▶ **Problem statement**:
Rewrite the data below as a JSON list of strings, with one string per line and blank lines omitted.

▶ **Supplied material**:
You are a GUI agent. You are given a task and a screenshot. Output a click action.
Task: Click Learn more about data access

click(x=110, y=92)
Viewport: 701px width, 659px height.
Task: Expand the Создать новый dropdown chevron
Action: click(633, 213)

▶ **The answer**:
[
  "You are a GUI agent. You are given a task and a screenshot. Output a click action.",
  "Task: Click Learn more about data access",
  "click(x=110, y=92)",
  "Viewport: 701px width, 659px height.",
  "Task: Expand the Создать новый dropdown chevron",
  "Action: click(633, 213)"
]